Cinema com Rapadura

OPINIÃO   sábado, 29 de fevereiro de 2020

De Quem É o Sutiã? (2018): errática fábula contemporânea

Com uma proposta de humor simples, o filme poderia seguir por diferentes caminhos, porém as escolhas do diretor levam a uma série de anacronismos e decisões questionáveis.

Há uma espécie de comédia que se constrói a partir da ingenuidade do protagonista, em uma tentativa de recusa à modernidade da qual o francês Jacques Tati é o grande mestre. Veit Helmer em “De Quem É o Sutiã?” bebe dessa fonte ao criar uma fantasia contemporânea, que funciona muito bem enquanto se limita ao absurdo. Porém, ela constantemente se perde devido à abordagem datada do filme.

A trama acompanha Nurlan, um maquinista que comanda um trem todos os dias entre a zona rural do Azerbaijão e a capital do país, Baku. Pela cidade, há tão pouco espaço que os moradores penduram seus varais por cima dos trilhos da ferrovia. Durante um desses passeios, um sutiã azul fica preso no trem. Depois de seu último dia no ofício, decide se mudar para Baku para encontrar a dona da peça de roupa e, quem sabe, o amor da sua vida.

Precisando lidar com a aposentadoria e uma aparente crise de meia-idade, Nurlan é um homem solitário, condição reforçada pelo diretor tanto através do vilarejo isolado onde vive, quanto pela opção de criar um filme sem falas. Embora existam diversos sons para quebrar uma possível monotonia (do barulho do trem aos ruídos da cidade), a ausência de diálogos se mostra opressora, como se não houvesse nada para ser dito, mesmo quando as personagens precisam falar.

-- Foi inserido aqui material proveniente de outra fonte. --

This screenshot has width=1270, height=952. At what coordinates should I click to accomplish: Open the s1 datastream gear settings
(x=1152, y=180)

Por outro lado, é dessa escolha narrativa que surge o melhor do humor: o silêncio constrangedor, o uso da comédia física (mesmo que sempre discreta), o olhar relativamente exagerado ou o abaixar de ombros para demonstrar alguma insatisfação. Os recursos são pouco utilizados, principalmente para um gênero que depende tanto da oralidade, mas que se prova acertado na maioria dos casos. Apesar disso, são nos momentos de falha da comédia que o filme se mostra mais antiquado.

Se o personagem começa sua aventura para encontrar um novo objetivo de vida — ele não tem mais seu emprego, não pode casar com a mulher que ama no seu vilarejo e nem pode aproveitar a aposentadoria pescando —, com o passar do tempo ela se torna uma obsessão irracional. Mesmo com a tentativa de purificá-lo de qualquer sinal de malícia, não é possível não ver as mulheres que ele visita como um objetivo a ser alcançado. Ele não as deseja, nem quando algumas tentam seduzi-lo. Afinal, para ele só interessa aquela em que o sutiã sirva perfeitamente.

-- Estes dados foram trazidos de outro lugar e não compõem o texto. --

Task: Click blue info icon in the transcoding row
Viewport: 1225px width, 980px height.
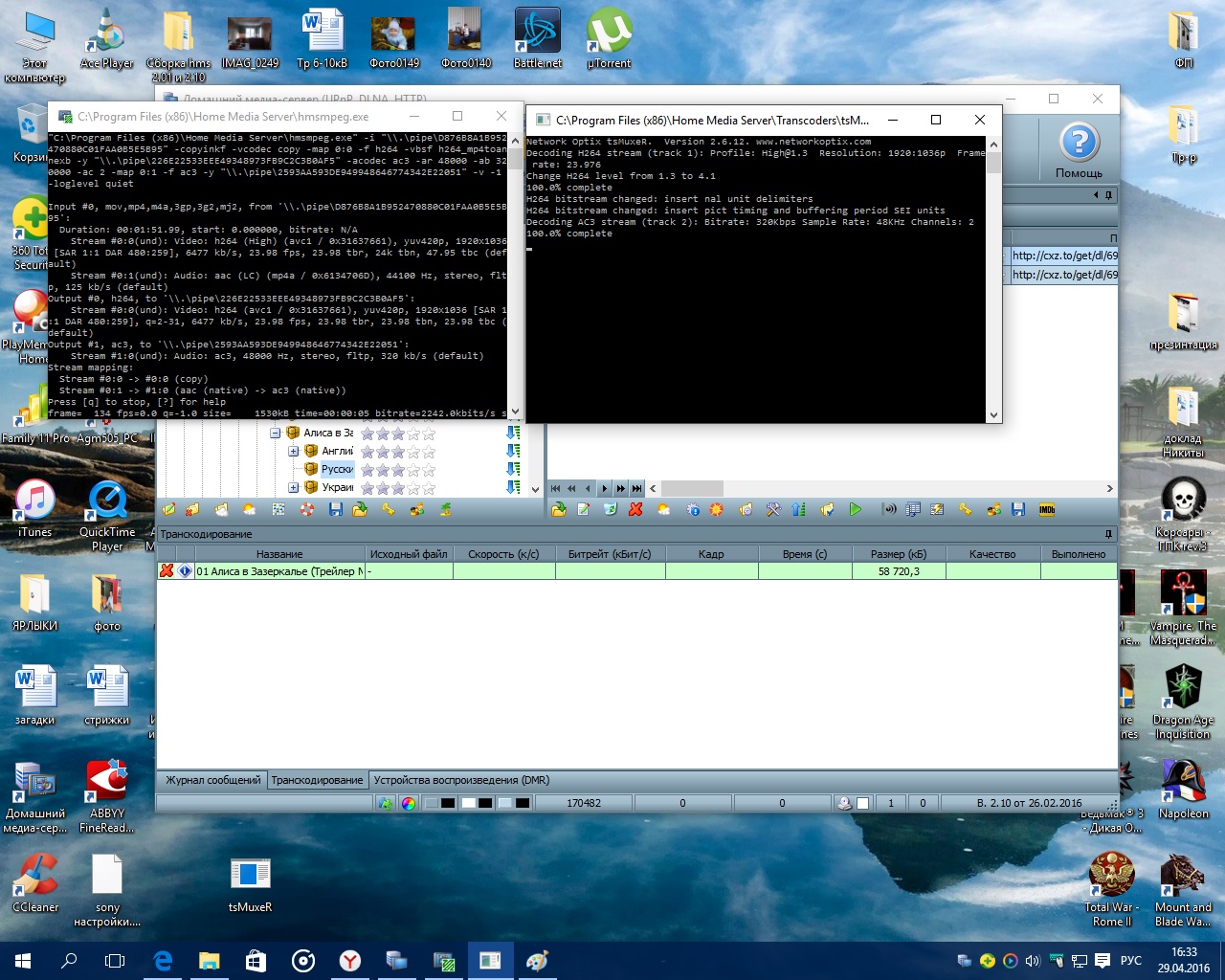Action: (185, 571)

A escolha poderia funcionar, mas Veit Helmer segue por caminhos óbvios e superficiais. Assim, quando o sujeito decide invadir o quarto de uma mulher durante a noite para descobrir se a vestimenta pertenceria a ela, a cena logo passa do cômico ao doentio. Mesmo para um filme que se beneficia de uma narrativa fantástica, que estabelece suas próprias regras, as escolhas aqui não se justificam. Pior ainda é no momento que se percebe que os absurdos cometidos por Nurlan só são impedidos pelos maridos, que tratam suas esposas como mais uma de suas posses.

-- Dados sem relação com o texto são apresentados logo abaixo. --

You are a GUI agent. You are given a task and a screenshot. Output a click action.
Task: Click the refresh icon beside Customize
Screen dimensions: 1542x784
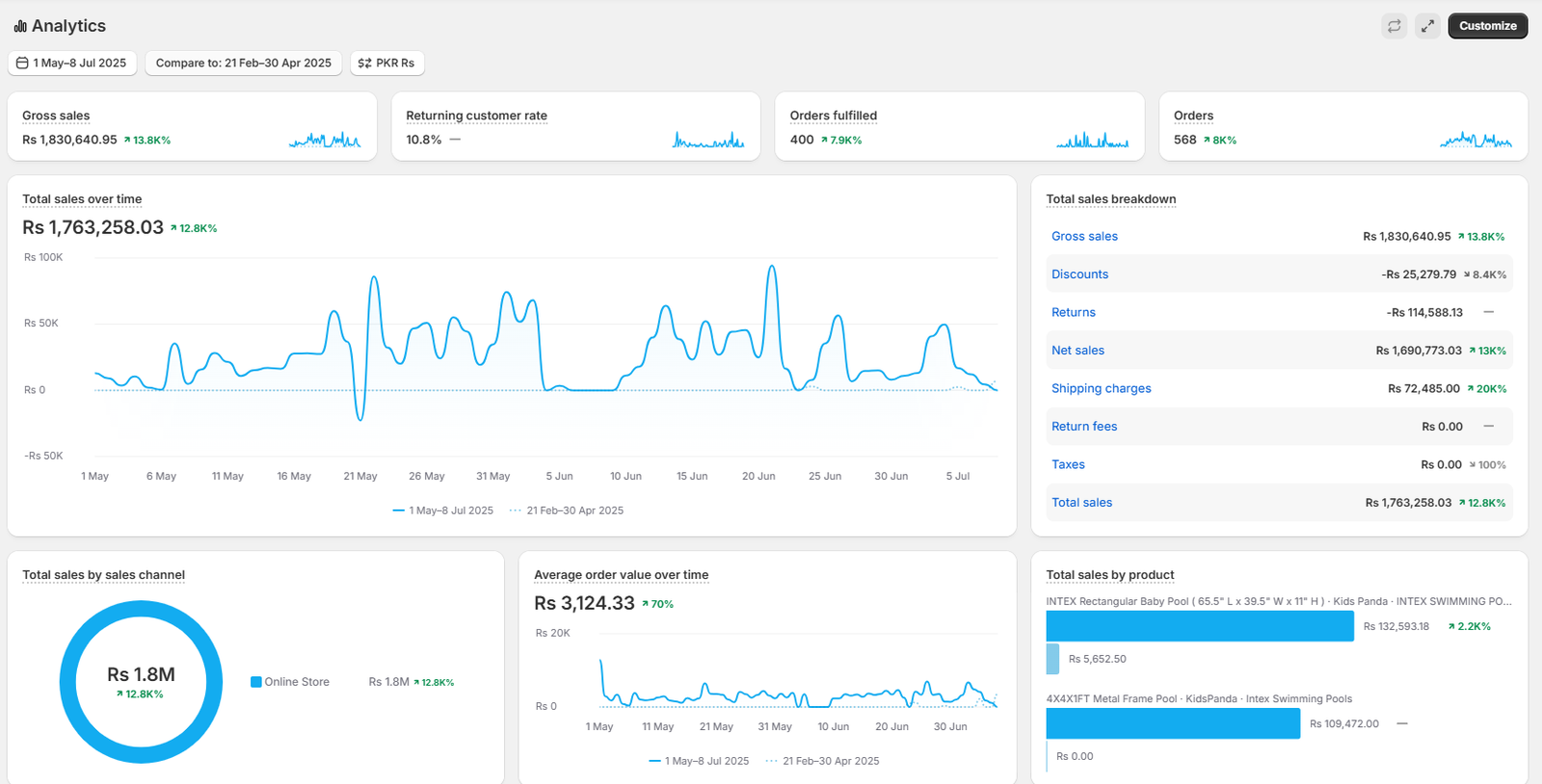click(x=1395, y=26)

Mesmo buscando um estilo de narração interessante, o cineasta passa longe de atingir um bom resultado. Seu projeto possui indiscutíveis méritos, entre eles uma trilha sonora que ajuda a compor as cenas sem fala e uma fotografia que prioriza uma paleta menos saturada, estabelecendo um paralelo com a vida sem muitas cores do protagonista. Porém, sua fábula moderna se perde e demonstra que poderia funcionar muito melhor como um curta-metragem, evitando assim sequências que pouco acrescentam no desenvolvimento da trama ou das personagens.

“De Quem É o Sutiã?” pode ser visto como uma espécie de Cinderela contemporânea, em que um homem procura pela mulher com o par de seios perfeitos. Se com a abordagem adequada, essa história conseguiria se enveredar por divertidos caminhos, aqui ela se perde ao ignorar a objetificação da mulher. Nurlan também é um protagonista complicado, que tem sua obsessão idealizada (quase romantizada), causando a impressão de que tudo passa a ser aceitável, graças à sua ingenuidade — ninguém duvida que ele seja uma pessoa boa, portanto, como condená-lo? Uma interpretação perigosa, principalmente considerando a premissa do filme.